> Work to complete: Please return each record below exactly, with nothing left out.

> Extracted material:
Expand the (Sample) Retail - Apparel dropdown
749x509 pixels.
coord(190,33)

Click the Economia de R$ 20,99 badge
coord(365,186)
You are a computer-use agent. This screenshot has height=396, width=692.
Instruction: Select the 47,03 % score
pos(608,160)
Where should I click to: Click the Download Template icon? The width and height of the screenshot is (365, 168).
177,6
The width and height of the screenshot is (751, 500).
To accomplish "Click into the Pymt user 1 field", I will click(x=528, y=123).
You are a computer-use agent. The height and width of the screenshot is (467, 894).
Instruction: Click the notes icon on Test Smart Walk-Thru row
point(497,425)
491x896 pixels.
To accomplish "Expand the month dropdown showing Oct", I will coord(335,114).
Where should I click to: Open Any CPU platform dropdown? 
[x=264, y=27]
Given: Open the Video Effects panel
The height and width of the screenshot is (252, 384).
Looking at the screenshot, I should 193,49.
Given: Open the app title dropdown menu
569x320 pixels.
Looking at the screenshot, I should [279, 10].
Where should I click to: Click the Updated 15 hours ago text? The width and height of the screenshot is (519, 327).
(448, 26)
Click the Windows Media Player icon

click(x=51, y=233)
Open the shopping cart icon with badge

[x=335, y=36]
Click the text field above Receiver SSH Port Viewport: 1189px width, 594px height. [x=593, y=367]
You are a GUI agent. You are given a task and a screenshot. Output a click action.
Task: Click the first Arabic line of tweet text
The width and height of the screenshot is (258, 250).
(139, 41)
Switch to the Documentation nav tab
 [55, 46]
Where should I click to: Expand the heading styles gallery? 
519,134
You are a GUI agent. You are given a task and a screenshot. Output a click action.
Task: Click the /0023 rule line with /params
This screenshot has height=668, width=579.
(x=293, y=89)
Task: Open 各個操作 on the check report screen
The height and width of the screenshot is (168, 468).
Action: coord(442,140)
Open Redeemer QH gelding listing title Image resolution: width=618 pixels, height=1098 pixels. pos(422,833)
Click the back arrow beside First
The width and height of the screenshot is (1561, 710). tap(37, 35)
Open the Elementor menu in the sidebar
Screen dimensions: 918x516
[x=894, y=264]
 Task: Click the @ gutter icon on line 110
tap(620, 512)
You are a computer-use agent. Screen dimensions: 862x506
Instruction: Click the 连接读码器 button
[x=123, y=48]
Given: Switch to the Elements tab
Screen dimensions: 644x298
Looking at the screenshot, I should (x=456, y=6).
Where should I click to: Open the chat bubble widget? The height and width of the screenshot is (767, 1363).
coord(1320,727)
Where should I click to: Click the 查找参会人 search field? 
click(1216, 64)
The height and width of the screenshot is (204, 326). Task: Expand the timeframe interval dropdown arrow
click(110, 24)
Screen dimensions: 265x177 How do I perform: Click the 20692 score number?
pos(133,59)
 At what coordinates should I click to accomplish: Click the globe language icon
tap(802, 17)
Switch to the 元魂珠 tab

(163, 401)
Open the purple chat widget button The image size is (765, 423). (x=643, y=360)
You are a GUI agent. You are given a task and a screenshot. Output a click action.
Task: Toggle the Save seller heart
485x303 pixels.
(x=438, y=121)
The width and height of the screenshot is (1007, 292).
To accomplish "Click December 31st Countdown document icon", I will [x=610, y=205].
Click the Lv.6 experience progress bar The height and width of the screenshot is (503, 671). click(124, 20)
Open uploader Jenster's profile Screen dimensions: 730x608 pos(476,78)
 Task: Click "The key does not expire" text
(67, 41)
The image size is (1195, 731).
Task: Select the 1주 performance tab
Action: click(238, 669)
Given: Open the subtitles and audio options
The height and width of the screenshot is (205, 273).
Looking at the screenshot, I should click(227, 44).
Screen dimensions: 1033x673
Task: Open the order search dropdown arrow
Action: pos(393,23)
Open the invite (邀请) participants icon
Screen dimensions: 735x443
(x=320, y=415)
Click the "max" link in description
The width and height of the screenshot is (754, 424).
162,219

> Exercise output:
Expand the (Sample) Retail - Apparel dropdown
749x509 pixels.
coord(190,33)

Click the Economia de R$ 20,99 badge
coord(365,186)
You are a computer-use agent. This screenshot has height=396, width=692.
Instruction: Select the 47,03 % score
pos(608,160)
Where should I click to: Click the Download Template icon? The width and height of the screenshot is (365, 168).
177,6
The width and height of the screenshot is (751, 500).
To accomplish "Click into the Pymt user 1 field", I will click(x=528, y=123).
You are a computer-use agent. The height and width of the screenshot is (467, 894).
Instruction: Click the notes icon on Test Smart Walk-Thru row
point(497,425)
491x896 pixels.
To accomplish "Expand the month dropdown showing Oct", I will coord(335,114).
Where should I click to: Open Any CPU platform dropdown? 
[x=264, y=27]
Given: Open the Video Effects panel
The height and width of the screenshot is (252, 384).
Looking at the screenshot, I should 193,49.
Given: Open the app title dropdown menu
569x320 pixels.
Looking at the screenshot, I should [279, 10].
Where should I click to: Click the Updated 15 hours ago text? The width and height of the screenshot is (519, 327).
(448, 26)
Click the Windows Media Player icon

click(x=51, y=233)
Open the shopping cart icon with badge

[x=335, y=36]
Click the text field above Receiver SSH Port Viewport: 1189px width, 594px height. [x=593, y=367]
You are a GUI agent. You are given a task and a screenshot. Output a click action.
Task: Click the first Arabic line of tweet text
The width and height of the screenshot is (258, 250).
(139, 41)
Switch to the Documentation nav tab
 [55, 46]
Where should I click to: Expand the heading styles gallery? 
519,134
You are a GUI agent. You are given a task and a screenshot. Output a click action.
Task: Click the /0023 rule line with /params
This screenshot has height=668, width=579.
(x=293, y=89)
Task: Open 各個操作 on the check report screen
The height and width of the screenshot is (168, 468).
Action: coord(442,140)
Open Redeemer QH gelding listing title Image resolution: width=618 pixels, height=1098 pixels. pos(422,833)
Click the back arrow beside First
The width and height of the screenshot is (1561, 710). tap(37, 35)
Open the Elementor menu in the sidebar
Screen dimensions: 918x516
[x=894, y=264]
 Task: Click the @ gutter icon on line 110
tap(620, 512)
You are a computer-use agent. Screen dimensions: 862x506
Instruction: Click the 连接读码器 button
[x=123, y=48]
Given: Switch to the Elements tab
Screen dimensions: 644x298
Looking at the screenshot, I should (x=456, y=6).
Where should I click to: Open the chat bubble widget? The height and width of the screenshot is (767, 1363).
coord(1320,727)
Where should I click to: Click the 查找参会人 search field? 
click(1216, 64)
The height and width of the screenshot is (204, 326). Task: Expand the timeframe interval dropdown arrow
click(110, 24)
Screen dimensions: 265x177 How do I perform: Click the 20692 score number?
pos(133,59)
 At what coordinates should I click to accomplish: Click the globe language icon
tap(802, 17)
Switch to the 元魂珠 tab

(163, 401)
Open the purple chat widget button The image size is (765, 423). (x=643, y=360)
You are a GUI agent. You are given a task and a screenshot. Output a click action.
Task: Toggle the Save seller heart
485x303 pixels.
(x=438, y=121)
The width and height of the screenshot is (1007, 292).
To accomplish "Click December 31st Countdown document icon", I will [x=610, y=205].
Click the Lv.6 experience progress bar The height and width of the screenshot is (503, 671). click(124, 20)
Open uploader Jenster's profile Screen dimensions: 730x608 pos(476,78)
 Task: Click "The key does not expire" text
(67, 41)
The image size is (1195, 731).
Task: Select the 1주 performance tab
Action: click(238, 669)
Given: Open the subtitles and audio options
The height and width of the screenshot is (205, 273).
Looking at the screenshot, I should click(227, 44).
Screen dimensions: 1033x673
Task: Open the order search dropdown arrow
Action: pos(393,23)
Open the invite (邀请) participants icon
Screen dimensions: 735x443
(x=320, y=415)
Click the "max" link in description
The width and height of the screenshot is (754, 424).
162,219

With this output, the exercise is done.